■ **GOAL 1**
In the scintillator text, around what wavelength must the light spectrum peak for most photomultiplier tubes to reach maximum sensitivity?
■ **GOAL 2**
Rewrite the scintillator text from "The first function" to "transparent to light.", replacing "transparent" with "clear".

■ **EXTRACT TO READ**

*****

The first function of the scintillator is to convert energy from the radiation to the
light. The maximum sensitivity of most photomultiplier tubes occurs when the
wavelength of the light spectrum peaks around 440 nm. This is in the range of
blue to ultraviolet light in the visible light spectrum. The second property of
scintillators is that they must be transparent to light.

Slide 12
Scintillators can be divided into four main classes.
The first are the inorganic scintillators exemplified by thallium activated sodium
iodide. That is sodium iodide with a small amount of thallium added. Other
examples of inorganic scintillators might be thallium activated cesium iodide or
lithium iodide. Another type of inorganic scintillator is BGO or bismuth germinate
and a fifth might be zinc sulfide activated with silver. There are other inorganic
scintillators besides these five. The first three listed here sodium iodide, cesium
iodide, and lithium iodide are all single crystals, which limits they size of the
crystals and makes them expensive. They also are all hygroscopic. This means
that they will readily absorb moisture from the air. Therefore, they must be
hermetically sealed in order to protect the crystals. If they absorb moisture their
scintillation properties change and they become ineffective as scintillators. This
condition can be observed because the crystals will change color.

*****

[Part of a data file]

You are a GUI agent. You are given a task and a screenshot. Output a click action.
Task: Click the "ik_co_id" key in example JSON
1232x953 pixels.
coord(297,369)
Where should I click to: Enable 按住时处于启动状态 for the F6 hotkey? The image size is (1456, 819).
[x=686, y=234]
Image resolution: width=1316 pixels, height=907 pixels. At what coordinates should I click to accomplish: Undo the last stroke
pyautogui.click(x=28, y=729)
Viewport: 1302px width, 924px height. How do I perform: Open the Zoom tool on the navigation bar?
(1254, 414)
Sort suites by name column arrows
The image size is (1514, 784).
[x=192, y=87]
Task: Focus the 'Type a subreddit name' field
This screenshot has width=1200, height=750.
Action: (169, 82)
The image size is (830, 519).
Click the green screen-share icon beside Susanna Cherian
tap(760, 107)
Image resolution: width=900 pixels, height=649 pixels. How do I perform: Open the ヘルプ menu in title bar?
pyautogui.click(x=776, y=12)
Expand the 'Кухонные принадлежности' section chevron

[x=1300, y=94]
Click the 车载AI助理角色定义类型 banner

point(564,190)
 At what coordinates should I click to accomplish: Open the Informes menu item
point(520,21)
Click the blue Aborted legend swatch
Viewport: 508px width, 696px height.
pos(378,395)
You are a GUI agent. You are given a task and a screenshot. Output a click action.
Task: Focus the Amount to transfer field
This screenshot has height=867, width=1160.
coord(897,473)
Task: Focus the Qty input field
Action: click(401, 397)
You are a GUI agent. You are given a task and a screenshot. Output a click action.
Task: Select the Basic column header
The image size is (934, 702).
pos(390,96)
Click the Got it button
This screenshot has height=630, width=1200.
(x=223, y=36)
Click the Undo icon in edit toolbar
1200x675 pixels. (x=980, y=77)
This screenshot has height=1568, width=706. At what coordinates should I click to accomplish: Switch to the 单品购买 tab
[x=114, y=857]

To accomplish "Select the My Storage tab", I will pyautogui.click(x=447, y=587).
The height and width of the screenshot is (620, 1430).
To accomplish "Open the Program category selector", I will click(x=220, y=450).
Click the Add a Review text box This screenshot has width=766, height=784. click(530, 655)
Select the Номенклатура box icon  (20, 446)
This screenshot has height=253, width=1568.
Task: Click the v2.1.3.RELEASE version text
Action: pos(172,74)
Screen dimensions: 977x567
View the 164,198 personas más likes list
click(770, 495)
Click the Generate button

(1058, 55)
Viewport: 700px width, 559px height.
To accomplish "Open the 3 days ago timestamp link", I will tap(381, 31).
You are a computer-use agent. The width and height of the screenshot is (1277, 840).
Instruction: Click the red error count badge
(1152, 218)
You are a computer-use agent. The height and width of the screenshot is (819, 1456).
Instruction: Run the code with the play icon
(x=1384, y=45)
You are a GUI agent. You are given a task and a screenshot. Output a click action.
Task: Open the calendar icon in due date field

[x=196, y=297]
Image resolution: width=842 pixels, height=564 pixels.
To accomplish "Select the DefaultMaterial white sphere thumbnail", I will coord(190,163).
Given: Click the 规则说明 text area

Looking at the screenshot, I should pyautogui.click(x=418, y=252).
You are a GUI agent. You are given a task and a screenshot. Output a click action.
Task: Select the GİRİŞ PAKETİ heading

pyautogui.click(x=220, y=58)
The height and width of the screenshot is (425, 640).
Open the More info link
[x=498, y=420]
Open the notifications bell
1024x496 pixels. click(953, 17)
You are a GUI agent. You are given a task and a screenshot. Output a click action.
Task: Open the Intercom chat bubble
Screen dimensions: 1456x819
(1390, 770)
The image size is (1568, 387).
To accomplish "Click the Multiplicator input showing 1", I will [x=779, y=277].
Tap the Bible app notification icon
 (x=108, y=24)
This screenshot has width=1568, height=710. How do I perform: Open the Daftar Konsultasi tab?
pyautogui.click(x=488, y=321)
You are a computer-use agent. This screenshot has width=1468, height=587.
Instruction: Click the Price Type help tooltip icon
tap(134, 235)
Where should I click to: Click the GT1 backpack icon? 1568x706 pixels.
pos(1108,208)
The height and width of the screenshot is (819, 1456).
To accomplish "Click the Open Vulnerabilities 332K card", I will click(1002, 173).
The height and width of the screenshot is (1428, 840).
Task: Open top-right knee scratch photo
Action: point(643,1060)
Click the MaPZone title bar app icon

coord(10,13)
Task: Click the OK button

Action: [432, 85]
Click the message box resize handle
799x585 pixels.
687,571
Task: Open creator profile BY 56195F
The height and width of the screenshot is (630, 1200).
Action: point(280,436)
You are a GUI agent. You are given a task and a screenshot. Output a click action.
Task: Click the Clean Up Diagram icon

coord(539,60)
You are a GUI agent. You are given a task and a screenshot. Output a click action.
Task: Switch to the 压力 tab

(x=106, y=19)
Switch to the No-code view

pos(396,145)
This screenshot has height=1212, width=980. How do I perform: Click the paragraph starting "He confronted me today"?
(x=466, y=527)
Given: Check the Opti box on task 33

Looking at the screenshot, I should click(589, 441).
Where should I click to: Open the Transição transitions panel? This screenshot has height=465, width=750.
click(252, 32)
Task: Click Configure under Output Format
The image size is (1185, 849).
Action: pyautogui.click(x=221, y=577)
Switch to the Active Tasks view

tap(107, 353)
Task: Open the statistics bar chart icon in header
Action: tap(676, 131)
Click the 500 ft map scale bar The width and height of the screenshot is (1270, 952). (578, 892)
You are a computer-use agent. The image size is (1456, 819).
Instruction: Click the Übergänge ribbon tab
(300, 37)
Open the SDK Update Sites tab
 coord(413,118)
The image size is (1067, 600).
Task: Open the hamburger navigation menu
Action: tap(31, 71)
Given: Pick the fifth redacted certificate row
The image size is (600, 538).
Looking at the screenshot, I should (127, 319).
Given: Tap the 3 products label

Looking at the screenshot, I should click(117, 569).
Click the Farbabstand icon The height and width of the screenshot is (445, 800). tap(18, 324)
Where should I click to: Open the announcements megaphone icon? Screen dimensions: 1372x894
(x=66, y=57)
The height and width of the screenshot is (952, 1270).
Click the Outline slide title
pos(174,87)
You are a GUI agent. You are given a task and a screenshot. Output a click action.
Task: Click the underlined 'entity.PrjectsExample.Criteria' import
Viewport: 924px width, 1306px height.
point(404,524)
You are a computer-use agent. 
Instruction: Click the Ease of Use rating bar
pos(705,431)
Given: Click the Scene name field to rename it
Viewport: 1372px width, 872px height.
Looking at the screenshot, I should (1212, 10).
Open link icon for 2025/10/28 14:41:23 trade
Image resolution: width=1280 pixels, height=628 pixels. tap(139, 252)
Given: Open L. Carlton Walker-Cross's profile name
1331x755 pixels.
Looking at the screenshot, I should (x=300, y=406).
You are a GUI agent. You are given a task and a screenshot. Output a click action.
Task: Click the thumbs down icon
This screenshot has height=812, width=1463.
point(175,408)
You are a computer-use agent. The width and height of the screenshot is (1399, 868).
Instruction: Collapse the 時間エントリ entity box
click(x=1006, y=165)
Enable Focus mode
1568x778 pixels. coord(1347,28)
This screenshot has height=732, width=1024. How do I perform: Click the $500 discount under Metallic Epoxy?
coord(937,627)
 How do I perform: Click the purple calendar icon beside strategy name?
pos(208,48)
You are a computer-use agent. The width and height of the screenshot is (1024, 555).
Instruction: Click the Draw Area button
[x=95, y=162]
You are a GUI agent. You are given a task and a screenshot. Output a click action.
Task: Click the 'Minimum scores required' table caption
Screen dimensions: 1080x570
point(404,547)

*****

■ **FINAL RESULT 1**
Around 440 nm.

■ **FINAL RESULT 2**
The first function of the scintillator is to convert energy from the radiation to the
light. The maximum sensitivity of most photomultiplier tubes occurs when the
wavelength of the light spectrum peaks around 440 nm. This is in the range of
blue to ultraviolet light in the visible light spectrum. The second property of
scintillators is that they must be clear to light.